Yo, the messaging app that does just one thing, sending a "yo" message to a friend, has been hacked.
We working on the securities issues that came to our attention. We want you to know we take this very seriously.
— Yo (@YoAppStatus) June 20, 2014
The company confirmed to TechCrunch that the app is "having issues" and that they're working with security specialists to resolve them — though they didn't specify which vulnerabilities they had patched and which were still open to exploitation.
It all started this morning when hackers (reportedly a few Georgia Tech students) hacked into the app and gained access to user phone numbers that Yo uses to help you connect with friends. They also learned that despite the app's cute moniker, you can send non "yo" messages using the app.
The startup's reported $1 million in seed funding and enthusiasm from the likes of venture capitalist Marc Andreessen aside, the app demonstrates one of the most troubling issues with fly-by-night tech operations: a complete lack of consideration for security, reports Quartz:
But the security holes could threaten Yo as it starts to take off. [Founder Or] Arbel said he developed the first version of Yo in only eight hours. Like a lot of mobile app developers, he relied on Parse, a service that handles the routine plumbing that all apps rely on. But Arbel’s code left several holes that could expose users’ data.

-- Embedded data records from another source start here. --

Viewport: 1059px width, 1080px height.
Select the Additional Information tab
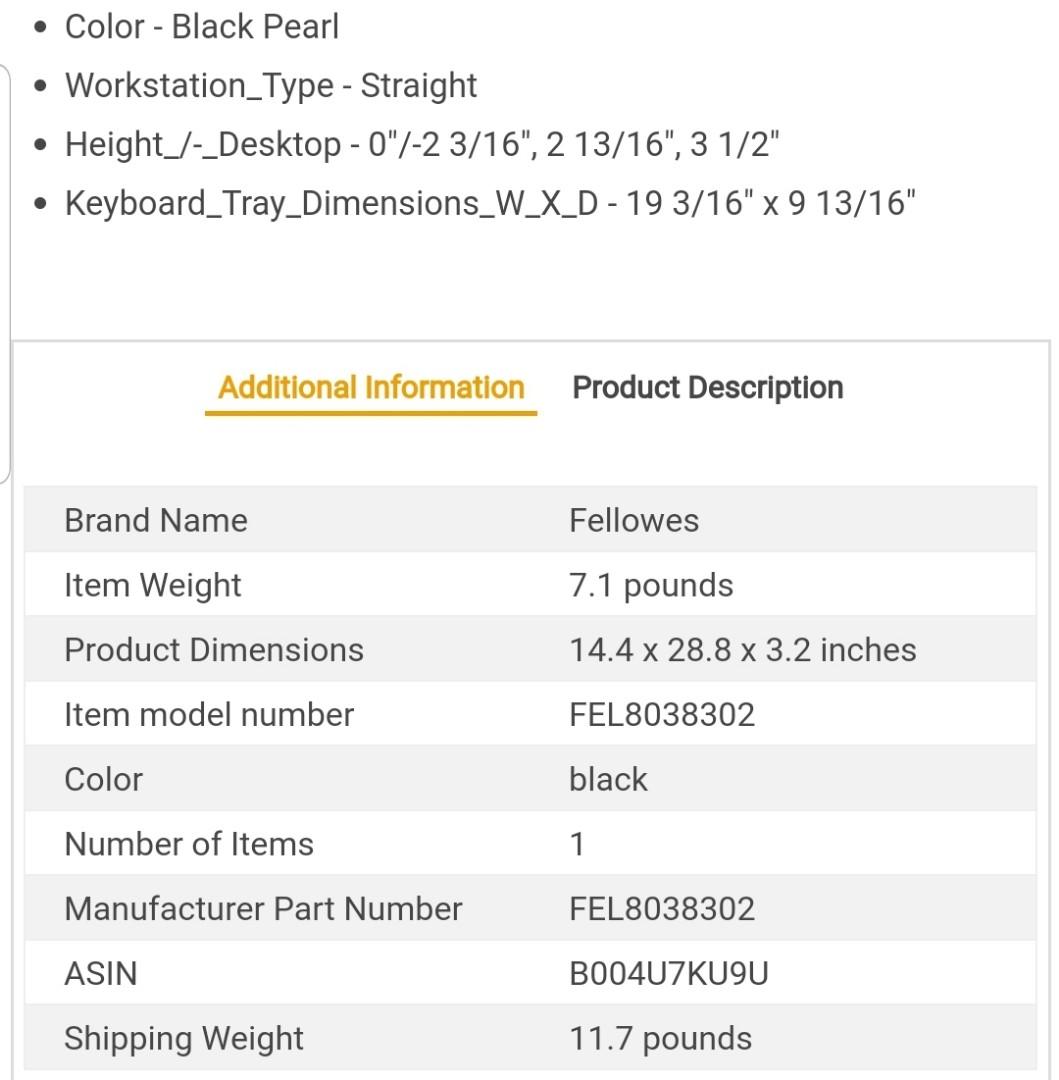coord(371,388)
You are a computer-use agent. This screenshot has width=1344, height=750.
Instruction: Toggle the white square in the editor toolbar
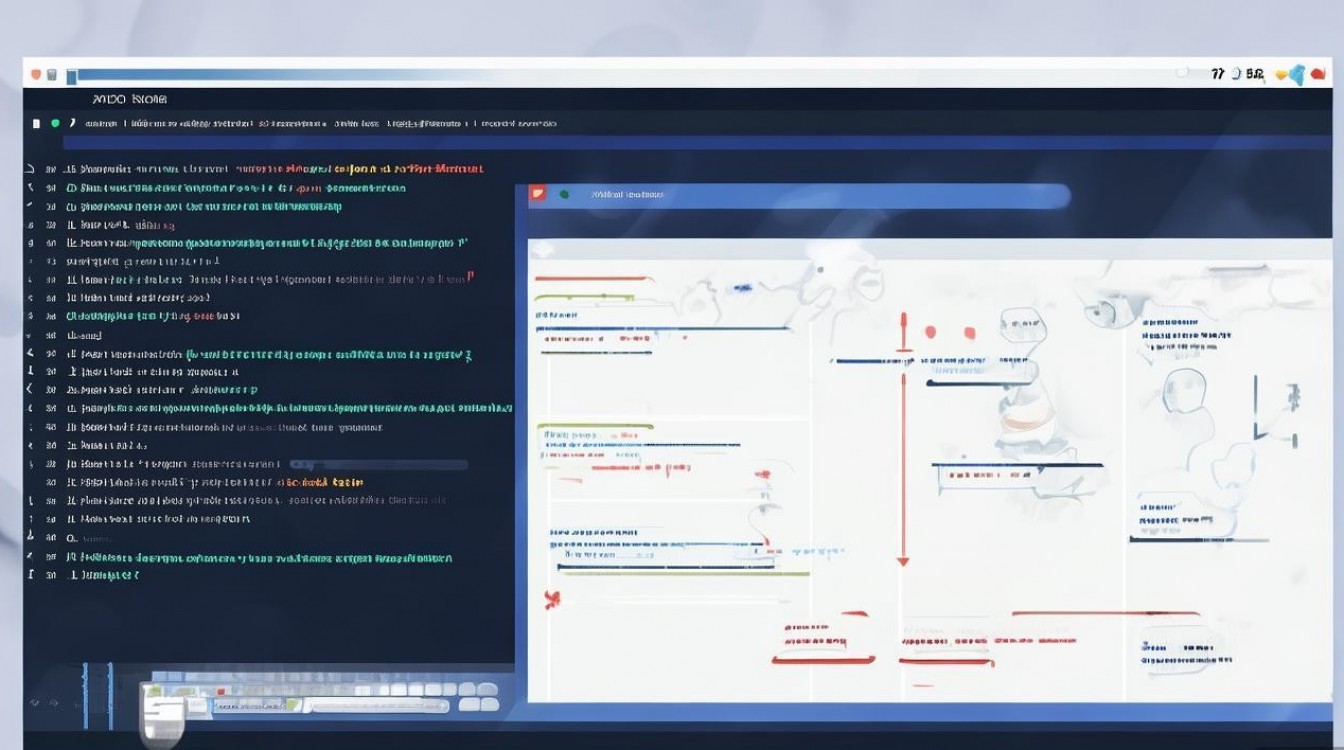click(x=37, y=123)
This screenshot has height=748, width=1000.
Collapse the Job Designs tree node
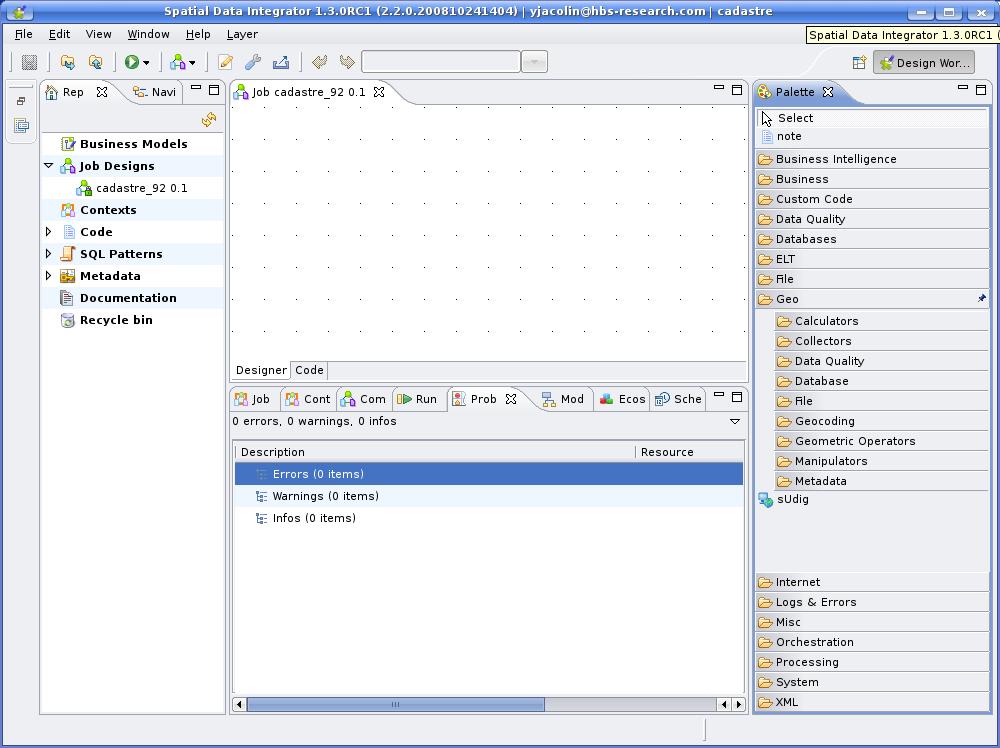coord(48,166)
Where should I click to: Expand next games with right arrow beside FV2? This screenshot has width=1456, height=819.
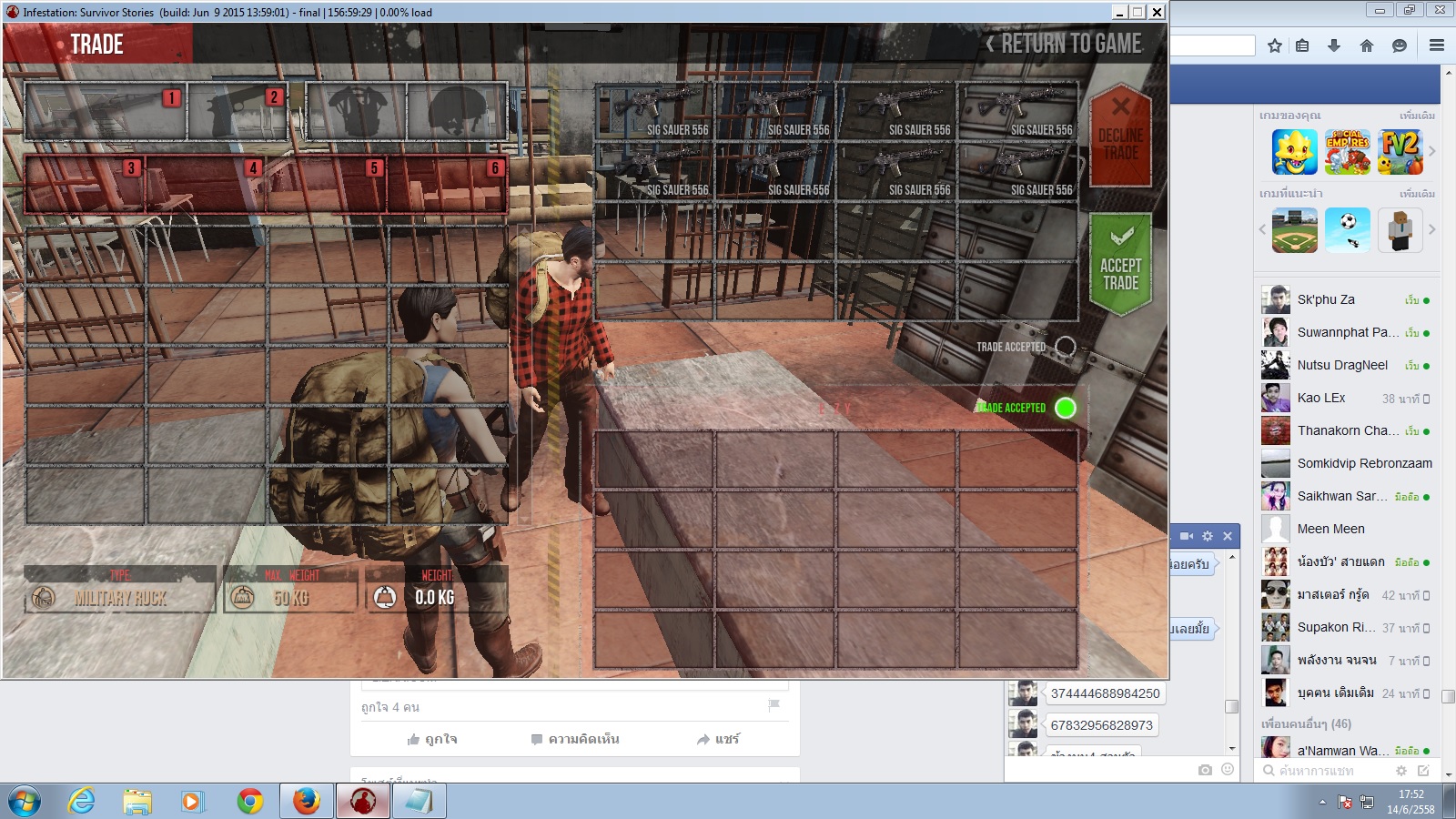(1431, 151)
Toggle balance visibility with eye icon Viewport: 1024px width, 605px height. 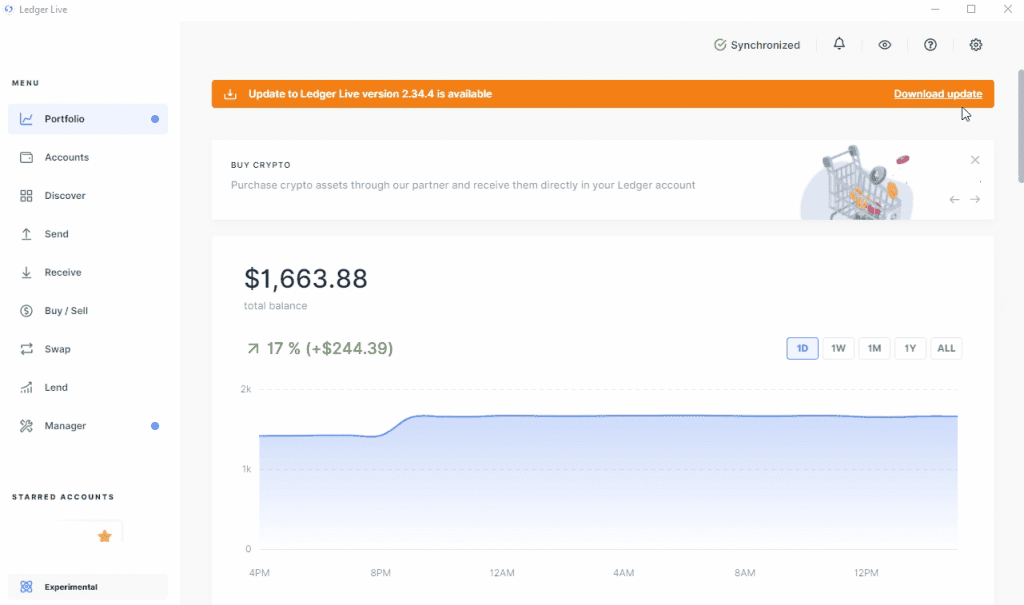tap(884, 45)
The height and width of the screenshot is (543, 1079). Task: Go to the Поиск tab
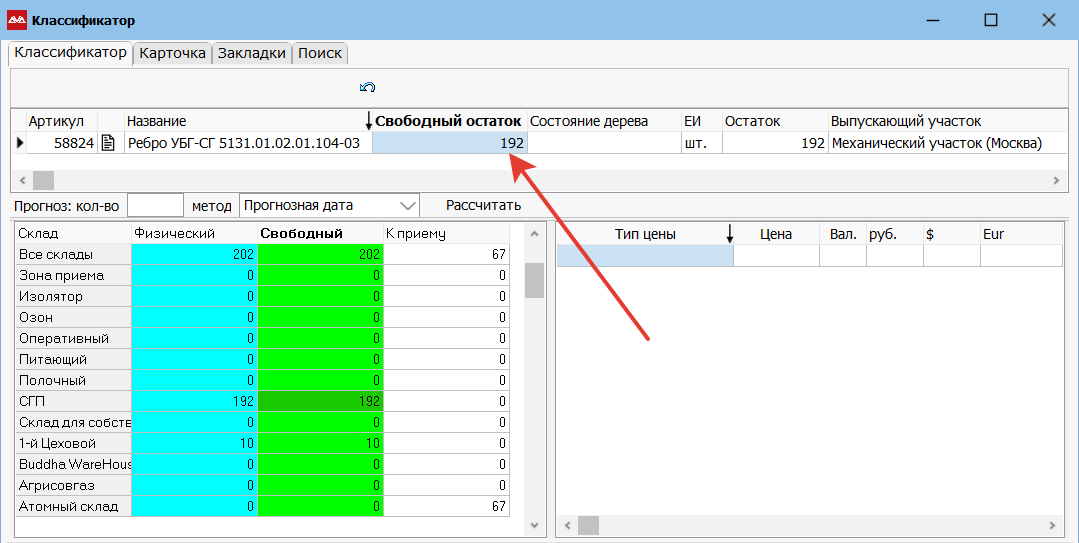(320, 53)
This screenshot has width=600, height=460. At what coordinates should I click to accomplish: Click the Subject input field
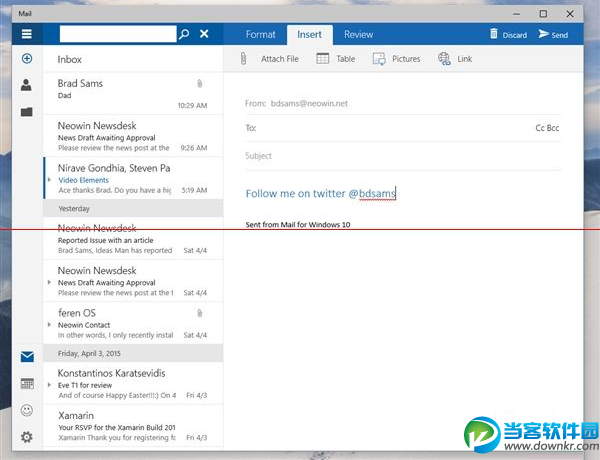pos(400,156)
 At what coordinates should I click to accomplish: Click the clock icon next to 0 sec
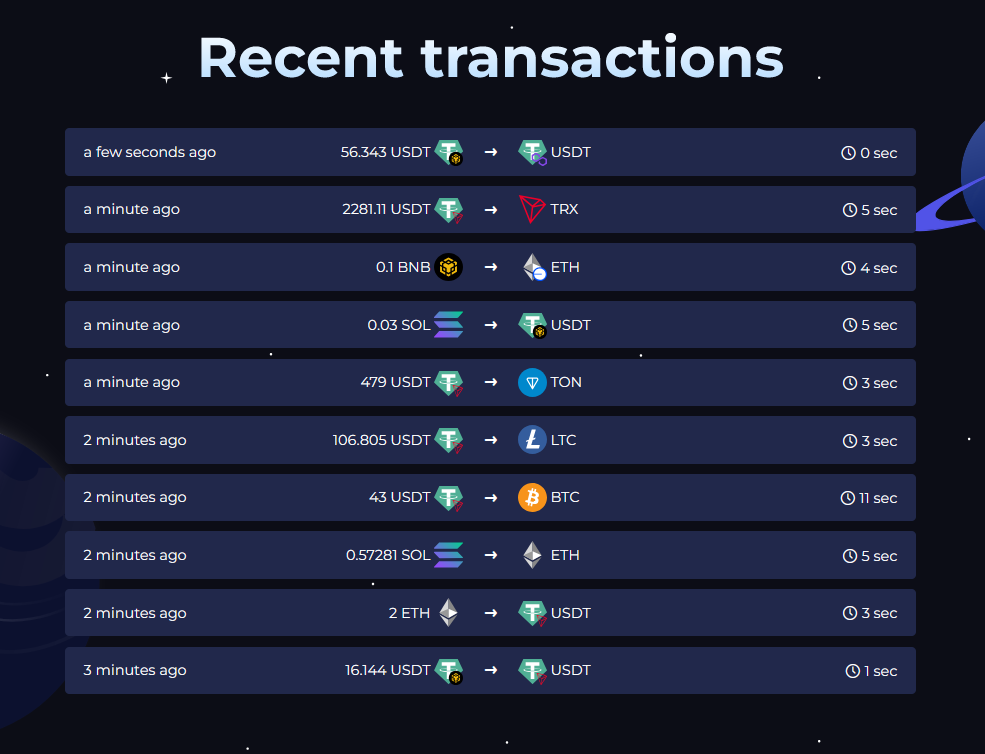[x=849, y=153]
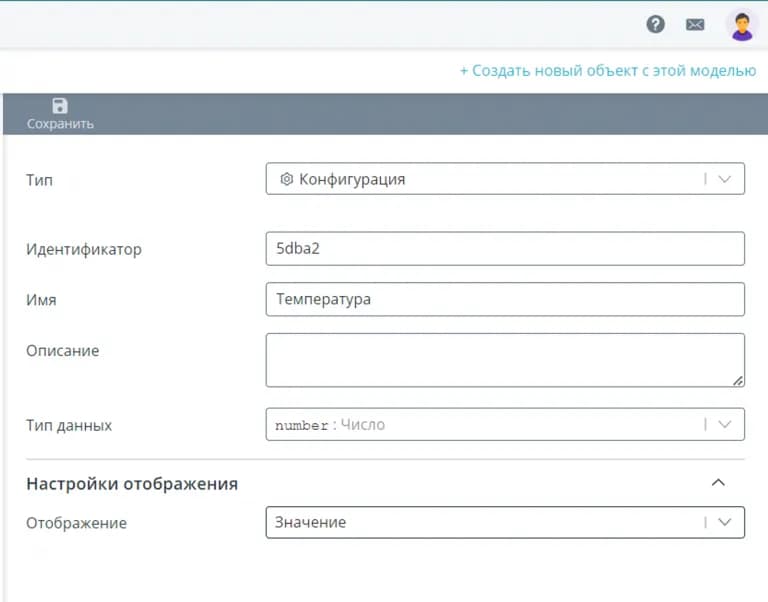Click the resize grip of Описание textarea

pyautogui.click(x=738, y=380)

But if you, like me and some 450,000 other people, downloaded Yo this week to see what all the fuss was about, you might be itching to hit the delete button right now. Unfortunately deleting the app won't remove your personal information from their databases. There's also no way to do that within the app.
We asked Yo about this, and Arbel said that they will delete users who ask for it. All you have to do is email firstname.lastname@example.org, ask to be removed and that's it. That being said, the company is taking the security flaws seriously and has moved within hours to patch the issues. So follow your heart.